TRY IT:
Line by line, set down the records exactly as they appear below.
Start of ENTRIES PROVIDED
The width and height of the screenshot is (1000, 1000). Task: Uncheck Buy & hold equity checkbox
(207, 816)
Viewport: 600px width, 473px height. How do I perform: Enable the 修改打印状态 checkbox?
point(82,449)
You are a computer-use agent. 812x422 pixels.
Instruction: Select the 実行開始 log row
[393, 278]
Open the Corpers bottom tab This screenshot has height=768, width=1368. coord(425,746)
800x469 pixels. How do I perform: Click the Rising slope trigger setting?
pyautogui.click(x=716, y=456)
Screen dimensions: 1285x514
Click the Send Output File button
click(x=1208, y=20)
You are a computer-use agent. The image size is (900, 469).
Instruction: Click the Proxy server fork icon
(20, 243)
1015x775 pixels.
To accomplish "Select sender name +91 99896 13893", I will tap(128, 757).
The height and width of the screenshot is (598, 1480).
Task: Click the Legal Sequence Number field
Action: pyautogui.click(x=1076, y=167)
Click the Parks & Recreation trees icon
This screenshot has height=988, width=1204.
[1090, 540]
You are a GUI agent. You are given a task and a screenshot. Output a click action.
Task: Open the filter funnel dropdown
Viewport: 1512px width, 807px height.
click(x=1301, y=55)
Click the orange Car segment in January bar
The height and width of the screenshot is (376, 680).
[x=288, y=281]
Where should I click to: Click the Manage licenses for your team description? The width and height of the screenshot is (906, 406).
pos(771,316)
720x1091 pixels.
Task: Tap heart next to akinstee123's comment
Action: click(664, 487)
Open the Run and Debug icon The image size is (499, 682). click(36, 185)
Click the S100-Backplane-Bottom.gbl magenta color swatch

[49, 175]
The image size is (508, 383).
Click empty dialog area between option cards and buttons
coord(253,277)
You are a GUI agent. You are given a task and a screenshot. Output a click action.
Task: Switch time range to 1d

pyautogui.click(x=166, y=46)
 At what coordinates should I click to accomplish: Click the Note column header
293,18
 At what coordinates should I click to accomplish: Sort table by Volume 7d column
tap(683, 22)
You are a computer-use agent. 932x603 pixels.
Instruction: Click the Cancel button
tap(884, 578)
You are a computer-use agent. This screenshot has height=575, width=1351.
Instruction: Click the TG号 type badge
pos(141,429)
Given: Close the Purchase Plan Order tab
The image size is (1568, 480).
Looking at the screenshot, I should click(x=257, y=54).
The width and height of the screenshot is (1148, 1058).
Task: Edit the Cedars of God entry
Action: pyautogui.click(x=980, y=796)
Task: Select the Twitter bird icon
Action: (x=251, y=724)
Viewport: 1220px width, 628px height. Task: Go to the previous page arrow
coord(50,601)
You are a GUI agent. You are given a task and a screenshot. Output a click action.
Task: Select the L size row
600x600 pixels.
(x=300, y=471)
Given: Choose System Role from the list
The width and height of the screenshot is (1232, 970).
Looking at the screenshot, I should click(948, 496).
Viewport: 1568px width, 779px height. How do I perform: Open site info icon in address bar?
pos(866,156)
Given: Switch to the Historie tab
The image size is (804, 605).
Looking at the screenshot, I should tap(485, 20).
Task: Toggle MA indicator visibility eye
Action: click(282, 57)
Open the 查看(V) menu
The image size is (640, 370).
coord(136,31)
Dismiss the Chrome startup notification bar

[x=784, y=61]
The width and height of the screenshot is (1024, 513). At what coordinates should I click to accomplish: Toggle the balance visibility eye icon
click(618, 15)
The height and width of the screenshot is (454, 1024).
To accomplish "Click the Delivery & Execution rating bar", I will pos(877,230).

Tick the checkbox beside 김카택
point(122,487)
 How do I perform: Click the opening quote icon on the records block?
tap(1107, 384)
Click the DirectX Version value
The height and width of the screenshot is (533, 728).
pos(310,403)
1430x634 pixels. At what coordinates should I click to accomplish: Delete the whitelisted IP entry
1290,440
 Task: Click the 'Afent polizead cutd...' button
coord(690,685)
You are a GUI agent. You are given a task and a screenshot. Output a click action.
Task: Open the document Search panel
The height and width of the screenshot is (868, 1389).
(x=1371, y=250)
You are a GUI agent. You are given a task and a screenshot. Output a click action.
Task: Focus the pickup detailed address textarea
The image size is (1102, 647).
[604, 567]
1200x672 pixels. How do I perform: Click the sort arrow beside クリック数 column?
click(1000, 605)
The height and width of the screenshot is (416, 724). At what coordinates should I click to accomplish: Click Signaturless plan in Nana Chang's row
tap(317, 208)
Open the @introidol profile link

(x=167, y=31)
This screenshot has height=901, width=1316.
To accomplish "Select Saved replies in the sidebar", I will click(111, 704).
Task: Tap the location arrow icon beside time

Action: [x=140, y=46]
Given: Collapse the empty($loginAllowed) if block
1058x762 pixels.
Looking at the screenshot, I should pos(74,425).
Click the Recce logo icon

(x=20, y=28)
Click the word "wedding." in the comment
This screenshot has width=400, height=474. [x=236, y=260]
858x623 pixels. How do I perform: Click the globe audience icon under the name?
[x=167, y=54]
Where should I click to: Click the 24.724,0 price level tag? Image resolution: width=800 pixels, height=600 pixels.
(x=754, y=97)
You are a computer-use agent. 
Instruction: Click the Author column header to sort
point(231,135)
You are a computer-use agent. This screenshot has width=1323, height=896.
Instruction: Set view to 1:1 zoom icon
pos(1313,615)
End of ENTRIES PROVIDED
TASK RESPONSE:
The width and height of the screenshot is (1000, 1000). Task: Uncheck Buy & hold equity checkbox
(207, 816)
Viewport: 600px width, 473px height. How do I perform: Enable the 修改打印状态 checkbox?
point(82,449)
You are a computer-use agent. 812x422 pixels.
Instruction: Select the 実行開始 log row
[393, 278]
Open the Corpers bottom tab This screenshot has height=768, width=1368. coord(425,746)
800x469 pixels. How do I perform: Click the Rising slope trigger setting?
pyautogui.click(x=716, y=456)
Screen dimensions: 1285x514
Click the Send Output File button
click(x=1208, y=20)
You are a computer-use agent. The image size is (900, 469).
Instruction: Click the Proxy server fork icon
(20, 243)
1015x775 pixels.
To accomplish "Select sender name +91 99896 13893", I will tap(128, 757).
The height and width of the screenshot is (598, 1480).
Task: Click the Legal Sequence Number field
Action: pyautogui.click(x=1076, y=167)
Click the Parks & Recreation trees icon
This screenshot has height=988, width=1204.
[1090, 540]
You are a GUI agent. You are given a task and a screenshot. Output a click action.
Task: Open the filter funnel dropdown
Viewport: 1512px width, 807px height.
click(x=1301, y=55)
Click the orange Car segment in January bar
The height and width of the screenshot is (376, 680).
[x=288, y=281]
Where should I click to: Click the Manage licenses for your team description? The width and height of the screenshot is (906, 406).
pos(771,316)
720x1091 pixels.
Task: Tap heart next to akinstee123's comment
Action: click(664, 487)
Open the Run and Debug icon The image size is (499, 682). click(36, 185)
Click the S100-Backplane-Bottom.gbl magenta color swatch

[49, 175]
The image size is (508, 383).
Click empty dialog area between option cards and buttons
coord(253,277)
You are a GUI agent. You are given a task and a screenshot. Output a click action.
Task: Switch time range to 1d

pyautogui.click(x=166, y=46)
 At what coordinates should I click to accomplish: Click the Note column header
293,18
 At what coordinates should I click to accomplish: Sort table by Volume 7d column
tap(683, 22)
You are a computer-use agent. 932x603 pixels.
Instruction: Click the Cancel button
tap(884, 578)
You are a computer-use agent. This screenshot has height=575, width=1351.
Instruction: Click the TG号 type badge
pos(141,429)
Given: Close the Purchase Plan Order tab
The image size is (1568, 480).
Looking at the screenshot, I should click(x=257, y=54).
The width and height of the screenshot is (1148, 1058).
Task: Edit the Cedars of God entry
Action: pyautogui.click(x=980, y=796)
Task: Select the Twitter bird icon
Action: (x=251, y=724)
Viewport: 1220px width, 628px height. Task: Go to the previous page arrow
coord(50,601)
You are a GUI agent. You are given a task and a screenshot. Output a click action.
Task: Select the L size row
600x600 pixels.
(x=300, y=471)
Given: Choose System Role from the list
The width and height of the screenshot is (1232, 970).
Looking at the screenshot, I should click(948, 496).
Viewport: 1568px width, 779px height. How do I perform: Open site info icon in address bar?
pos(866,156)
Given: Switch to the Historie tab
The image size is (804, 605).
Looking at the screenshot, I should tap(485, 20).
Task: Toggle MA indicator visibility eye
Action: click(282, 57)
Open the 查看(V) menu
The image size is (640, 370).
coord(136,31)
Dismiss the Chrome startup notification bar

[x=784, y=61]
The width and height of the screenshot is (1024, 513). At what coordinates should I click to accomplish: Toggle the balance visibility eye icon
click(618, 15)
The height and width of the screenshot is (454, 1024).
To accomplish "Click the Delivery & Execution rating bar", I will pos(877,230).

Tick the checkbox beside 김카택
point(122,487)
 How do I perform: Click the opening quote icon on the records block?
tap(1107, 384)
Click the DirectX Version value
The height and width of the screenshot is (533, 728).
pos(310,403)
1430x634 pixels. At what coordinates should I click to accomplish: Delete the whitelisted IP entry
1290,440
 Task: Click the 'Afent polizead cutd...' button
coord(690,685)
You are a GUI agent. You are given a task and a screenshot. Output a click action.
Task: Open the document Search panel
The height and width of the screenshot is (868, 1389).
(x=1371, y=250)
You are a GUI agent. You are given a task and a screenshot. Output a click action.
Task: Focus the pickup detailed address textarea
The image size is (1102, 647).
[604, 567]
1200x672 pixels. How do I perform: Click the sort arrow beside クリック数 column?
click(1000, 605)
The height and width of the screenshot is (416, 724). At what coordinates should I click to accomplish: Click Signaturless plan in Nana Chang's row
tap(317, 208)
Open the @introidol profile link

(x=167, y=31)
This screenshot has height=901, width=1316.
To accomplish "Select Saved replies in the sidebar", I will click(111, 704).
Task: Tap the location arrow icon beside time

Action: [x=140, y=46]
Given: Collapse the empty($loginAllowed) if block
1058x762 pixels.
Looking at the screenshot, I should pos(74,425).
Click the Recce logo icon

(x=20, y=28)
Click the word "wedding." in the comment
This screenshot has width=400, height=474. [x=236, y=260]
858x623 pixels. How do I perform: Click the globe audience icon under the name?
[x=167, y=54]
Where should I click to: Click the 24.724,0 price level tag? Image resolution: width=800 pixels, height=600 pixels.
(x=754, y=97)
You are a computer-use agent. 
Instruction: Click the Author column header to sort
point(231,135)
You are a computer-use agent. This screenshot has width=1323, height=896.
Instruction: Set view to 1:1 zoom icon
pos(1313,615)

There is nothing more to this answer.